Tim Benjamin has transported Don Giovanni's Masetto and Zerlina to London for this postmodern take on artistic corruption
  
  

Madame X … strong performances and theatrical flair.
Madame X … strong performances and theatrical flair. Photograph: Tim Benjamin Photograph: Unknown/handout

Performed as part of this year's Grimeborn festival, Tim Benjamin's Madame X is an allusive, postmodern thriller about artistic corruption. Benjamin cites Handelian opera and Jacobean revenge tragedy as his principal influences, though the libretto – the composer's own – glances at the works of Oscar Wilde, Lulu (Wedekind's rather than Berg's), and Peter Greenaway's The Cook, the Thief, His Wife and Her Lover, among many other things.

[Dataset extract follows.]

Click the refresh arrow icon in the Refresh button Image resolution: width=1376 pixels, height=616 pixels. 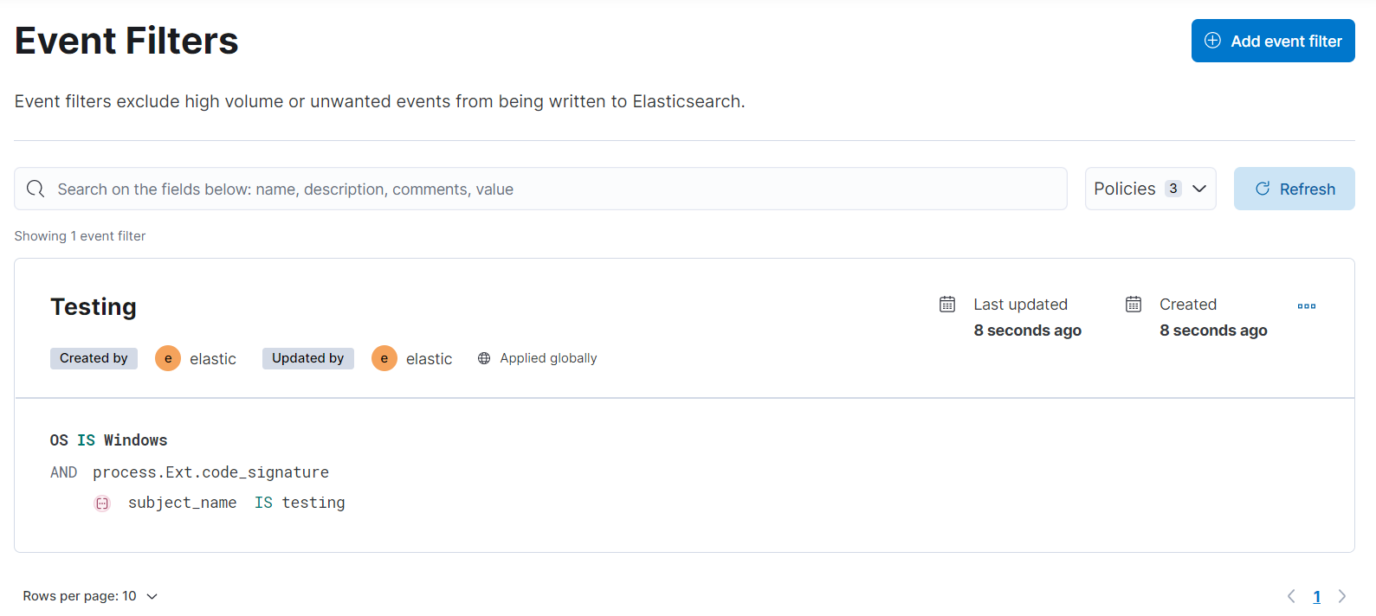point(1263,189)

The starting point, however, is Mozart's Don Giovanni. Benjamin reimagines Masetto and Zerlina now living as penniless immigrants in London. He has become a talented portrait painter. She is the muse who haunts his work even when she is not its immediate subject. Among the denizens of the flashy art world that use and abuse them we also find a second Don, in the form of the wealthy Mr Wilmore, who offers to bail out the couple financially by buying Zerlina for an evening.

She agrees to the bargain, and the morning after the encounter, her mutilated body is found in a canal. We are not told whether Wilmore or a Ripper-type psychopath is the perpetrator, but Masetto's absinthe-fuelled fantasies of revenge gradually acquire paranormal implications, as his latest portrait – commissioned by the aristocratic Lady Brannoch – first takes on Zerlina's features, then develops a murderous supernatural life of its own.

Clever though this is, it creates problems on a number of fronts. The score, like the text, is overly referential, reminding us of Baroque opera, Dowland's songs, Brahms's waltzes, Mahler's ländlers and even Britten's Peter Grimes, in the scene in which Zerlina's corpse is discovered. Spotting the allusions eventually becomes an end in itself and detracts from the dramatic momentum. And, even though opera as a genre is not always noted for narrative exactitude, in places the plot strains credibility, both dramatically and psychologically: Zerlina's murder feels like a contrivance, and her agreement to Wilmore's offer sits uneasily with Benjamin's depiction of her emotional and sexual contentment in her relationship with Masetto.

The arty predators, meanwhile, come over as more interesting than their prey, which may be because the performances here are particularly strong. Marc Callahan's Wilmore exudes dangerous charisma both vocally and physically, while Taylor Wilson's Lady Brannoch is all hauteur and thrilling low notes. Tom Morss makes a touchingly naive Masetto. Laura Sheerin's Zerlina sounds good, but could do more with the words. A small instrumental ensemble plays decently for conductor Antony Brannick. Benjamin directs the opera himself with considerable theatrical flair.